DIRECTIONS FOR THIS TASK.
Whenever a line below includes the string "will", show it.

SOURCE INFORMATION.
::::::

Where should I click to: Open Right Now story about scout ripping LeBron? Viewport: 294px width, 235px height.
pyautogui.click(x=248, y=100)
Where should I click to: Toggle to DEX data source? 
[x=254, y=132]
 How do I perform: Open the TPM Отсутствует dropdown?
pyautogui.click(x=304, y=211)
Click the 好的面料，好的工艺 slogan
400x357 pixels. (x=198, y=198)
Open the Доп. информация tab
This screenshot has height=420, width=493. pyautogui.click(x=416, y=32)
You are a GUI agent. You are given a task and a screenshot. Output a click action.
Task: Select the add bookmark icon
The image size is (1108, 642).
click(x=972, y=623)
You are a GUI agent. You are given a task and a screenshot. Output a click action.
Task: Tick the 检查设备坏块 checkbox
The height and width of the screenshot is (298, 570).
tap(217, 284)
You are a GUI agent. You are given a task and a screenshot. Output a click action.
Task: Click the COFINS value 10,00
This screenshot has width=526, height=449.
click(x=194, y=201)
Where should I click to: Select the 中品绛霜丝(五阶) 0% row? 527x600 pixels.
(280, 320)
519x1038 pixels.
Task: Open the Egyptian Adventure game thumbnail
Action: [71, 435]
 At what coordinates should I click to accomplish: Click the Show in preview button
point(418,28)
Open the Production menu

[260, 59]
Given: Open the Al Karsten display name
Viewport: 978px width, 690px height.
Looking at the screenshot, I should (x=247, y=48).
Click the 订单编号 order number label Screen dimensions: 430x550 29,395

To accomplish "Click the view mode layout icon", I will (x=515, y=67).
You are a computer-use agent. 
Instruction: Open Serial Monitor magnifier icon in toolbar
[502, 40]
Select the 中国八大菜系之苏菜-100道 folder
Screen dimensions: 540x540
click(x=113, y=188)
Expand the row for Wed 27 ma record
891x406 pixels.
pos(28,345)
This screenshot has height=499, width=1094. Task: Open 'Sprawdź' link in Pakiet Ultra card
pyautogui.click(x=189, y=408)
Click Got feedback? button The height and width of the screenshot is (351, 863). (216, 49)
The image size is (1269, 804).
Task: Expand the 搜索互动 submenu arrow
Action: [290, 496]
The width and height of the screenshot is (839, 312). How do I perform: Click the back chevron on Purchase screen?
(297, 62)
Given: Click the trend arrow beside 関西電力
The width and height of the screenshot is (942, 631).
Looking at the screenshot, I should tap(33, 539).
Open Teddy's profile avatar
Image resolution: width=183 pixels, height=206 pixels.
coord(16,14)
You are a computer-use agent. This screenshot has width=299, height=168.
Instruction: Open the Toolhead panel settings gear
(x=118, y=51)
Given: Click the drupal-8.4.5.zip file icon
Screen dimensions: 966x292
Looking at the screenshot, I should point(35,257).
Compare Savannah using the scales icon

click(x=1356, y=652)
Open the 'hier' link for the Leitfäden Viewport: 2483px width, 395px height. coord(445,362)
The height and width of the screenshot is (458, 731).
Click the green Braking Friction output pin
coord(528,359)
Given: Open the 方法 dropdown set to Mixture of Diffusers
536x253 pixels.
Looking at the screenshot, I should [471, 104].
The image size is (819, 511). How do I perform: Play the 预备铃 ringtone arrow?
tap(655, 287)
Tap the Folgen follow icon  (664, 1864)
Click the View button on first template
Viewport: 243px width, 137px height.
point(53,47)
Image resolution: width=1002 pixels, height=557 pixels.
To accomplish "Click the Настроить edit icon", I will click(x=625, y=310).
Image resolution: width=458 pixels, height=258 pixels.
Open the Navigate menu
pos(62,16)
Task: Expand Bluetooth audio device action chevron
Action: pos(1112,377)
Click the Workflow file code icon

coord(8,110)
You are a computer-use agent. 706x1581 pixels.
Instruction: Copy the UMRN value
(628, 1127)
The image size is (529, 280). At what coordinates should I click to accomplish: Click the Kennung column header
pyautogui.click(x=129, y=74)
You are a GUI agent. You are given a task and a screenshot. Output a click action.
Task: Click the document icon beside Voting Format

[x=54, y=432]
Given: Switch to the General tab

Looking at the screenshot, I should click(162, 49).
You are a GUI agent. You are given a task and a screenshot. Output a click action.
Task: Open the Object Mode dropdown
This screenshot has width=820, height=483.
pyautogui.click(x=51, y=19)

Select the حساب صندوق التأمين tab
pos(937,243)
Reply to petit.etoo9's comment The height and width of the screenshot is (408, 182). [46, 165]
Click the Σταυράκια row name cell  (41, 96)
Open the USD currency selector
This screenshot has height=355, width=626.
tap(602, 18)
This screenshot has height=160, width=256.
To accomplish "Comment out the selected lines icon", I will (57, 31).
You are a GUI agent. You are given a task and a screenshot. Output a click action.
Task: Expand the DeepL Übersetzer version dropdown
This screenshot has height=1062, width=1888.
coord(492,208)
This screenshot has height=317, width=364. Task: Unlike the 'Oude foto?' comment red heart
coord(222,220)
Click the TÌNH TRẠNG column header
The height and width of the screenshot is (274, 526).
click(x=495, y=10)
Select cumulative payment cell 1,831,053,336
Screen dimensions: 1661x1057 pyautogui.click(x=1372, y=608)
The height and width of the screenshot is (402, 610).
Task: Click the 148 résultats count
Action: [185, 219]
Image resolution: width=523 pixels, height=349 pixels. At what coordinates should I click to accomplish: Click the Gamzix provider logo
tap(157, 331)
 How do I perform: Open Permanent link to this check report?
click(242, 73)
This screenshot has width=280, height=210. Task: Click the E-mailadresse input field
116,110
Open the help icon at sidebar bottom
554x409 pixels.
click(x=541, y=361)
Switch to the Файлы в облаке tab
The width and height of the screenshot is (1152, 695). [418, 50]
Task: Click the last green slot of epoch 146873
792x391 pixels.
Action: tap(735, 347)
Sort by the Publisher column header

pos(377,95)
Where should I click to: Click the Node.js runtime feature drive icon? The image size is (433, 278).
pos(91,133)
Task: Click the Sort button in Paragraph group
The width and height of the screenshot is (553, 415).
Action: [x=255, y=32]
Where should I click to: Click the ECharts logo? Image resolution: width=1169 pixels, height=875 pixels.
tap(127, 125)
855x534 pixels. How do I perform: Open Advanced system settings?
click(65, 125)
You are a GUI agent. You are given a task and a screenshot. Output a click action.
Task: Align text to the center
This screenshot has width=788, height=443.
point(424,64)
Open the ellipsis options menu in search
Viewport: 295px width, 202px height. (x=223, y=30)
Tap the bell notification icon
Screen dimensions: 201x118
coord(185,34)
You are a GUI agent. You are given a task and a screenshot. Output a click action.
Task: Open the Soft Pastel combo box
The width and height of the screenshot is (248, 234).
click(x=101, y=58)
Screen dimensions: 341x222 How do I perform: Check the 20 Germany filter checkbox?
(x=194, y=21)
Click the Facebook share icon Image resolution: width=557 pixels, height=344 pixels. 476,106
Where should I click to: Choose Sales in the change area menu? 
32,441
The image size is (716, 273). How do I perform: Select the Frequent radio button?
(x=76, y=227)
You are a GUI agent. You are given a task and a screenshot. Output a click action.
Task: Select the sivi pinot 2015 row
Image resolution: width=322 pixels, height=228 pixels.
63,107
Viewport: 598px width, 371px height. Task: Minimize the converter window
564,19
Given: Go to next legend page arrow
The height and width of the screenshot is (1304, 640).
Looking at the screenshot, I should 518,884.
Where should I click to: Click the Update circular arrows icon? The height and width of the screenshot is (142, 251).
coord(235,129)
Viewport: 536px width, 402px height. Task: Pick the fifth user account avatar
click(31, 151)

::::::

PROBLEM SOLUTION.
To accomplish "Click the view mode layout icon", I will (x=515, y=67).
To accomplish "Click the Настроить edit icon", I will click(x=625, y=310).
To accomplish "Comment out the selected lines icon", I will (57, 31).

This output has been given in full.